### ATTIVITÀ DA SVOLGERE
A: Secondo il testo su Mario Pagano, in quale anno gli fu conferita la cattedra di diritto criminale all'Università di Napoli?
B: Restituisca, senza alcuna modifica, il passo del testo su Mario Pagano che va da "Per conoscere il" a "comitato di legislazione.".
C: Prosegua il testo su Mario Pagano a partire dall'ultima frase riportata.

### TESTO FORNITO
▬▬▬▬▬▬

MARIO PAGANO, “IL PLATONE DI NAPOLI” ILLUSTRE ED EROICO FIGLIO DI BRIENZA
“Personaggi, avvenimenti, luoghi del nostro Sud” – rubrica a cura di Vincenzo Ciorciari
Il 29 ottobre 1799 sulla forca eretta in Piazza Mercato a Napoli perde la vita Francesco Mario Pagano, della vicina Brienza (allora nel Principato Citra e poi nel Giustizierato di Lucania), prestigiosa figura di politico, giurista, filosofo e autore di teatro. In una famiglia di giuristi e di notai che si nutre di diritto da colazione a cena, non ha difficoltà nell’eccellere anche in questo “mestiere” che, per inclinazione naturale e per dottrina, sì egregiamente espliciterà da meritarsi il soprannome
de il Platone di Napoli e quì, quattordicenne alla morte del padre, viene mandato dalla famiglia per seguire gli studi fino all’Università sotto la guida del precettore privato Don Gherardo Degli Angeli e quindi allievo di Antonio Genovesi ed amico di Gaetano Filangieri.
Per conoscere il personaggio aiuta un’ampia bibliografia facilmente accessibile, quì riporto soltanto qualche data per evidenziare momenti ed episodi che ne hanno disegnato l’esistenza: 1768, si laurea in Giurisprudenza; 1770, gli viene conferita la cattedra di etica all’Università di Napoli; 1785, quella di diritto criminale alla stessa Università; 1796, conosce il carcere perchè accusato falsamente di corruzione; 1798, scarcerato, si rifugia a Roma e fa parte della Repubblica Romana dalla quale gli viene offerta la cattedra di diritto pubblico; 1.2.1799 ritorna a Napoli partecipando in prima linea a quel sogno presto soffocato che fu la Repubblica Partenopea, a seguito della fuga di Ferdinando IV a Palermo,e ricevendo dal generale francese Championnet la nomina a membro del direttorio provvisorio per poi diventare presidente del comitato di legislazione.

▬▬▬▬▬▬

### DATI ARCHIVIATI
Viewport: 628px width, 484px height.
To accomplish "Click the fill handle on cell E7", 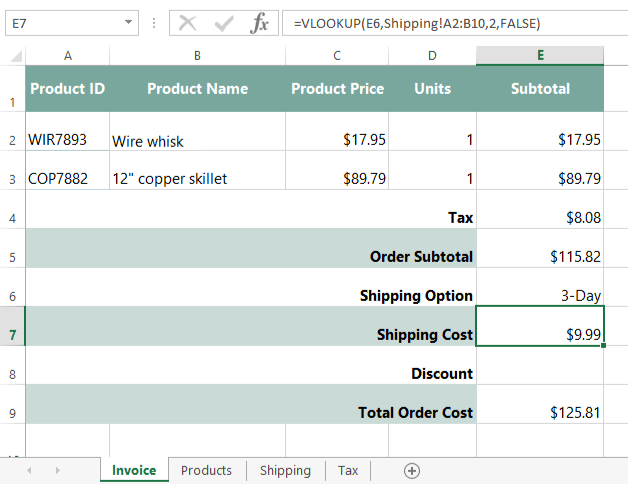I will coord(603,346).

▬▬▬▬▬▬

### LE RISPOSTE
A: Nel 1785.

B:
Per conoscere il personaggio aiuta un’ampia bibliografia facilmente accessibile, quì riporto soltanto qualche data per evidenziare momenti ed episodi che ne hanno disegnato l’esistenza: 1768, si laurea in Giurisprudenza; 1770, gli viene conferita la cattedra di etica all’Università di Napoli; 1785, quella di diritto criminale alla stessa Università; 1796, conosce il carcere perchè accusato falsamente di corruzione; 1798, scarcerato, si rifugia a Roma e fa parte della Repubblica Romana dalla quale gli viene offerta la cattedra di diritto pubblico; 1.2.1799 ritorna a Napoli partecipando in prima linea a quel sogno presto soffocato che fu la Repubblica Partenopea, a seguito della fuga di Ferdinando IV a Palermo,e ricevendo dal generale francese Championnet la nomina a membro del direttorio provvisorio per poi diventare presidente del comitato di legislazione.

C:
Caduta la Repubblica, viene arrestato e passa da Castel Nuovo a Castel Sant’Elmo al patibolo. Il boia che prende in consegna la sua vita sul palco e le autorità che ve lo conducono per eliminare una delle intelligenze più seducenti del Meridione troncano, sì, una vita di 51 anni, ma decretano che la fama, guadagnata con le sue molteplici attività di largo respiro in tutto il Regno, venga impreziosita dall’aureola dell’eroismo che esalta questo nostro conterraneo. L’eroismo e la sorte che si impossessano del Pagano vengono letti da un lato come un misto di vichiani “corsi e ricorsi storici” e dall’altro come straordinaria teatralità, quella più aristocratica e genuina, della tragedia greca che avviluppa l’autore negli stessi avvenimenti che narra e lo rende autore e martire.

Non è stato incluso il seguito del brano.